There’s death and taxes and now, evidently, Hillary as the 2008 nominee.
The first order of business are expectations and inevitability. Clinton’s camp is putting forth big numbers and making the case that she’s the one that can win. Never mind that it’s not even February of ’07. The job is to dust off her negatives and make people accept, well, the inevitable: Hillary Clinton as the Democratic ’08 choice.
Sen. Hillary Rodham Clinton’s pollster fired an opening salvo at Sen. Barack Obama and John Edwards yesterday, claiming their campaigns are “stalled or falling” — and suggesting Obama isn’t tough enough to withstand GOP attacks in 2008.
A day after Clinton announced she would run for president — and win — her campaign’s chief strategist Mark Penn sent a memo to reporters intended to offset an avalanche of articles emphasizing Clinton’s high disapproval ratings and questioning her electability.
“She is not just strong, but the strongest Democrat in the field,” wrote Penn, referring to a new national poll showing Clinton with a commanding 20-plus-point lead over Obama and Edwards, the Democratic nominee as vice president in 2004. [...]
… .. But it was Penn who stated that no other Democrat is tough enough to beat back Sen. John McCain or former New York City Mayor Rudolph Giuliani. … – Clinton’s camp fires first salvo
There are a lot of people in the race already. I’ve also got to say that Senator Ted Kennedy made me look twice at the TV yesterday when he said on “Meet the Press”: “I’m going to support, support John.” It sounded like he was telegraphing that Kerry is going to run in ’08. Kennedy clarified it a moment later saying it was now a “personal” decision for Kerry. I know they’ve been agonizing over the decision for months. We shall know soon enough.
But Clinton does make one point that seems valid. Who is tough enough among the Democrats to withstand what ’08 will bring? I’ve been having conversations and email chats with people about Clinton. Her negatives worry people a lot. That’s not my problem, frankly.
The only thing besides policy, especially on Iraq, that worries me is who will be able to withstand the negative onslaught of the Republican nominee. Senator Barack Obama is a dynamic politician, no doubt. But I truly don’t get the sense for the jugular from him. Edwards has proved far tougher in the short run than I anticipated he’d be at this very early stage of the campaign. “The McCain Doctrine” was one example, but then going into Hillary’s home turf was another.

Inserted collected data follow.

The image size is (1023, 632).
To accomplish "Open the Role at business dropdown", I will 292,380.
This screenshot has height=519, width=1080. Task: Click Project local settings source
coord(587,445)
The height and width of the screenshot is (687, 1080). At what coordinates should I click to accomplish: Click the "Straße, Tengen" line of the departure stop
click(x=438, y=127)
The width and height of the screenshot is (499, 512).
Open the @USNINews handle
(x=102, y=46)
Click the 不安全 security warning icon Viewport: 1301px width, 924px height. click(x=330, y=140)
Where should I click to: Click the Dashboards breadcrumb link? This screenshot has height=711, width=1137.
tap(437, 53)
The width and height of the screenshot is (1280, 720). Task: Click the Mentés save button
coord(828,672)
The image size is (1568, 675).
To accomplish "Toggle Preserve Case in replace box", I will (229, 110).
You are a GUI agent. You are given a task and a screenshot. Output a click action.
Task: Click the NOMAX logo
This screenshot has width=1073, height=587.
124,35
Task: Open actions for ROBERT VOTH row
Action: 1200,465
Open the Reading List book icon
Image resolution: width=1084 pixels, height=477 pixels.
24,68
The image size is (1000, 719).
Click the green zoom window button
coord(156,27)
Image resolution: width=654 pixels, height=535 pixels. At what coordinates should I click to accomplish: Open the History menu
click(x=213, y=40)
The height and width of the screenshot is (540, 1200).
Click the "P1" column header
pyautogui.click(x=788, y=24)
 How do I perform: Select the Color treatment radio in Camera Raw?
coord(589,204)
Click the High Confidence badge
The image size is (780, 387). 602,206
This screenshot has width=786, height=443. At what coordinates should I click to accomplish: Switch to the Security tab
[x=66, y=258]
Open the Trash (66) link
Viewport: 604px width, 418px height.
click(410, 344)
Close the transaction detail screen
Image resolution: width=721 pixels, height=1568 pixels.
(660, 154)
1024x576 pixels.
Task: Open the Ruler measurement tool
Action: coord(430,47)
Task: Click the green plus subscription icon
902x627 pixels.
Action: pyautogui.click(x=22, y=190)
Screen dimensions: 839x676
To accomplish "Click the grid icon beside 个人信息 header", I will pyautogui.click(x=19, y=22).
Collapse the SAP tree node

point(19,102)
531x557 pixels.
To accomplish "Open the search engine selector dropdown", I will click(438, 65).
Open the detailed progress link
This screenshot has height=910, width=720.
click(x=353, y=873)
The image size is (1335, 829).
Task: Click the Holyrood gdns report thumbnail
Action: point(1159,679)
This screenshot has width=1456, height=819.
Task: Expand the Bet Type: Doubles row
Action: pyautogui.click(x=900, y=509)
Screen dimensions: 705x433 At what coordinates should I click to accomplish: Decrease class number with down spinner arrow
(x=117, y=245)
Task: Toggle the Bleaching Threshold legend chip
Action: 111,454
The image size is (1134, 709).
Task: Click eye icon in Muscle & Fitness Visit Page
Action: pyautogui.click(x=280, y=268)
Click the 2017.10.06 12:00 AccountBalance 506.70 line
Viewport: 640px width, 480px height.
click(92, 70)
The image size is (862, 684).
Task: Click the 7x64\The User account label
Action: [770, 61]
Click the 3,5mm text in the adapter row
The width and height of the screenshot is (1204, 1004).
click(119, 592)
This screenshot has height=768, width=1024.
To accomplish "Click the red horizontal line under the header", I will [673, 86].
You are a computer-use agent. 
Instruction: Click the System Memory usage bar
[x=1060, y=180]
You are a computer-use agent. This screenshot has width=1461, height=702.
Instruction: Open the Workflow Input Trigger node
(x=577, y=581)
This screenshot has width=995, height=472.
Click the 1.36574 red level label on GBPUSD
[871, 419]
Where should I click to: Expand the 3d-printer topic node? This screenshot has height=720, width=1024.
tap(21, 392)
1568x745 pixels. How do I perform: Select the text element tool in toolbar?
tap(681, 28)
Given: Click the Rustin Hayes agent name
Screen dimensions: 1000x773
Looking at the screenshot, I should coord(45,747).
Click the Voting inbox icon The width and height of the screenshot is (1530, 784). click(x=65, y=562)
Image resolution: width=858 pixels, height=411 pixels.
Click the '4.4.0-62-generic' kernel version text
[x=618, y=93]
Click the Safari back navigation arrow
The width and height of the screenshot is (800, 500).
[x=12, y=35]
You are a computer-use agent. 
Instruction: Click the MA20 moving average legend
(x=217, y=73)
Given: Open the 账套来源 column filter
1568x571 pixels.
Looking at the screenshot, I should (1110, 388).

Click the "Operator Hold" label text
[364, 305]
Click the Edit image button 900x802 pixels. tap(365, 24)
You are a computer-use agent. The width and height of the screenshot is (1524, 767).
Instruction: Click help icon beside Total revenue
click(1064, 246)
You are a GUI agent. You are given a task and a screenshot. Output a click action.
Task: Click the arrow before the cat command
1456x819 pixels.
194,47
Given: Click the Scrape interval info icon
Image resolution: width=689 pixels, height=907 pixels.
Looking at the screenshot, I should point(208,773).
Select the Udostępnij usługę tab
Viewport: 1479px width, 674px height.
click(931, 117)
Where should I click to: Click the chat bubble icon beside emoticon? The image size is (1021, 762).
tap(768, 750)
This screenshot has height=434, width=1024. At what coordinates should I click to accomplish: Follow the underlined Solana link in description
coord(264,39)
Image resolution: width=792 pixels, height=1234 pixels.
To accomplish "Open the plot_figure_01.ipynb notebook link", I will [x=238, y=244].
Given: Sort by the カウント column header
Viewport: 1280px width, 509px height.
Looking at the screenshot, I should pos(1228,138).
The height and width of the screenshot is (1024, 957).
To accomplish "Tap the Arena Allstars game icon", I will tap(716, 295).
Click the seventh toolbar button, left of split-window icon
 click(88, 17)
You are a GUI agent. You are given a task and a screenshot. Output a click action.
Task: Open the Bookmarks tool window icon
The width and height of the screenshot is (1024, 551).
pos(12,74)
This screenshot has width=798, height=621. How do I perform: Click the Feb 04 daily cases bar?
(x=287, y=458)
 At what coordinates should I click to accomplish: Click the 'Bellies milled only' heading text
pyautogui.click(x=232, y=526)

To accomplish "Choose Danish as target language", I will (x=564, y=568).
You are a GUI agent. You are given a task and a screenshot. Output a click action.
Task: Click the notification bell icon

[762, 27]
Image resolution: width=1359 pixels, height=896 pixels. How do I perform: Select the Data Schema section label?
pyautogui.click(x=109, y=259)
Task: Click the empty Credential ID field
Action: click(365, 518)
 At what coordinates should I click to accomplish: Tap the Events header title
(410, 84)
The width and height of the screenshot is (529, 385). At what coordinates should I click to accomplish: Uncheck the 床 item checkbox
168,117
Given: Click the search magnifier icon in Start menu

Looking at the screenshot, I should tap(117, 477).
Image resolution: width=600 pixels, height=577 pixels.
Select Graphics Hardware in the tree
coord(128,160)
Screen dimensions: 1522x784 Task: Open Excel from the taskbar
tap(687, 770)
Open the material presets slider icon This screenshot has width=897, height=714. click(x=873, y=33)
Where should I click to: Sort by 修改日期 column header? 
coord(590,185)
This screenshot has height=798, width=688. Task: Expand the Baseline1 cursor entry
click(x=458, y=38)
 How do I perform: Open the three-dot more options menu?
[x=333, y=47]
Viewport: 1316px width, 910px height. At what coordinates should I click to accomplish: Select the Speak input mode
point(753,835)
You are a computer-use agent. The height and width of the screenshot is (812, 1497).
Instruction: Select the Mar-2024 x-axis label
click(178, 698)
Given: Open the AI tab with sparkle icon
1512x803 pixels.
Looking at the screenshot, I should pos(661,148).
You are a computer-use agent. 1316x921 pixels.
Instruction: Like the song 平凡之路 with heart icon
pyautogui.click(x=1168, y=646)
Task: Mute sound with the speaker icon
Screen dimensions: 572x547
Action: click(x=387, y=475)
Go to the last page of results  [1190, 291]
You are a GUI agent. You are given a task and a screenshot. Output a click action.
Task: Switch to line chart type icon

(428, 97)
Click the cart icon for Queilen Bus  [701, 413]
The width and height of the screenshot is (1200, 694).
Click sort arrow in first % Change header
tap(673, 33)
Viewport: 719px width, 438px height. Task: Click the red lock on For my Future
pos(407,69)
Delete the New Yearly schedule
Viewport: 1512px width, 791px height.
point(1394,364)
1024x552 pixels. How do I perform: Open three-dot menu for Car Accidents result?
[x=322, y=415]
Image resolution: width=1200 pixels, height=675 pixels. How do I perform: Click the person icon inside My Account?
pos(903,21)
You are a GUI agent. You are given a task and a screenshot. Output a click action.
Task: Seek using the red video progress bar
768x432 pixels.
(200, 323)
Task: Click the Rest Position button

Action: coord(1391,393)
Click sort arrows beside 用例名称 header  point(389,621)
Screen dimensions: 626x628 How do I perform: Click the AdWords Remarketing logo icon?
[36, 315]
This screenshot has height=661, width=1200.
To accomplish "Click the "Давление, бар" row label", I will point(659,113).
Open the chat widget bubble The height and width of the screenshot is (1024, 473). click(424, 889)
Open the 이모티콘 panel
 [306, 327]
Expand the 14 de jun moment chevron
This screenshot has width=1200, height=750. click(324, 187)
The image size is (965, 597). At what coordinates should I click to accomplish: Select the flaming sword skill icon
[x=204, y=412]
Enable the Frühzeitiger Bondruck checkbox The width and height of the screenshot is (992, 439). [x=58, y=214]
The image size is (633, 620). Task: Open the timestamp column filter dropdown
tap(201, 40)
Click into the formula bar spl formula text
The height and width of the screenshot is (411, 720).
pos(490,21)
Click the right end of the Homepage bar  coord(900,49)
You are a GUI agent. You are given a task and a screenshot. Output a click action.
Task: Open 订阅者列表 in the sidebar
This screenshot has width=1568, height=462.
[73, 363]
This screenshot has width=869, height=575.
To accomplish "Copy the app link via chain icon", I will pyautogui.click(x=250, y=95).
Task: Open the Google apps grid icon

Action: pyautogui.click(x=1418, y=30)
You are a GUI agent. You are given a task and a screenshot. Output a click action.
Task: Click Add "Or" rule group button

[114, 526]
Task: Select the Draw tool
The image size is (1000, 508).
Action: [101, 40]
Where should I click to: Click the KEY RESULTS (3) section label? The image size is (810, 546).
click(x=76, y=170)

If anyone thinks toughness and the ability to fight dirty isn’t important in presidential politics you’re mistaken. Again, I’ve got no dog in this fight right now, but Clinton’s team does have a valid point. With Bill Clinton on her team, there are no two people in politics that know how to combat negative campaigns better. If Clinton is the nominee, which I’m not convinced at all will be the case, you can bet Hillary Clinton can withstand anything and give back just as good. That’s going to matter.
However, if she’s working on inevitability now her expectations are going to get even higher. She’s also going to be met with a chilly reception in some places if she thinks she can force feed her candidacy with primary voters. If she tilts into a campaign of arrogance and anointment people will get very tired of her very quickly. With her numbers at 3% regarding the people who want to know more about her, I’d say she’s got other serious challenges ahead.